It’ll probably be sleeting frozen frogs by the time this hits print, but remember last Sunday, when it was 197 degrees? Or close. My phone’s weather app said “99; feels like 98,” which suggested there was some windchill going on. The only breeze came from the dog’s panting.
It was the hottest May day since the drought of 1934 — or, as the headlines called it, the “drouth.” Apparently the nation lost most of its supplies of the letter G in the crash of ’29. You might think: “Wow, that was the Depression. Everyone stood in bread lines all day, only to be killed later when a zeppelin fell out of the sky on fire. And people were hoarding G’s.”
Well, no. Life went on. But reading the papers, you realize how much things have changed for the better.
There wasn’t any air conditioning. Just fans with heavy naked blades that would take off your finger if you got too close. But on the plus side, if you leaned out of the car window on the way to the hospital, you got some relief. People would put the fan in front of some ice cubes, if they had any; most didn’t. The average person got two, maybe three ice cubes — or, as they called them, “water stones” — a day, and they had to present a ration booklet to get those.

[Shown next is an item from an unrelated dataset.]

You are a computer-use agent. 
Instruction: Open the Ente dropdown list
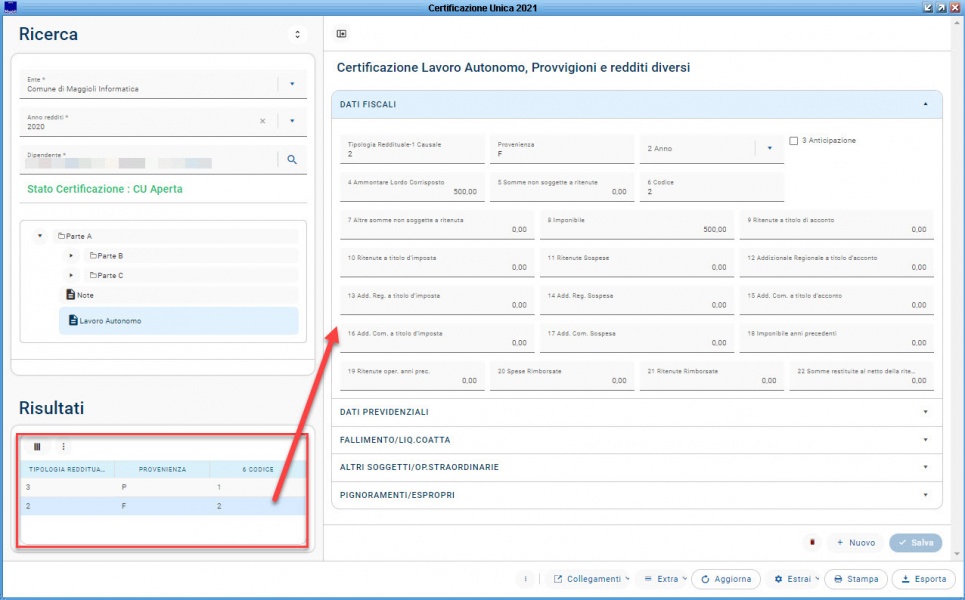coord(292,84)
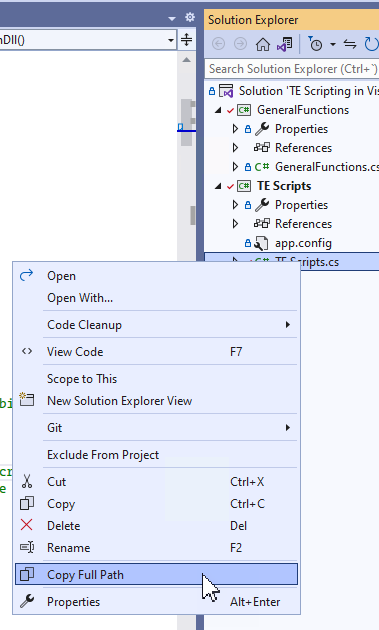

The movie theaters were good places to get some cooler air, but the accumulated B.O. of men in suits on 100-degree days often corroded the film while it was being shown. Also, people smoked, making the air in the theaters so thick it could be scooped up, molded into balls and thrown at the usher for fun.
The front page of the June 1, 1934, Star had a picture of women frying an egg on a downtown sidewalk, which is goooood eatin’ if you like your cackleberries seasoned with snoose. Women wore dresses down to their ankles and looked as happy as people wearing parkas in the Amazon, but that was the style — and the law. The paper also noted that a new ordinance forbade men to take off their shirts at the beach. It is unclear whether people were allowed to bathe at home unclothed or had to use a modesty shroud and unscrew the light bulbs.
The temperature hit 105 — although some reports say it was 106.3. (It felt like 105, perhaps.) The average for the month was 11 degrees above normal, but the front page of the Star said we’d seen worse. Why, in 1805, it was 108 on April 13, according to a diary entry written by a Thomas Conner, who was staying at the Snake River trading post.
You scoff: “C’mon, 1805? What did they do, count the number of times coyotes cried, add the frequency of crow caws and multiply by six?” No. He had a thermometer. And it said 110 on April 14.
How do we know this is a true account of Minnesota weather?
Two weeks later, the entries describe a blizzard.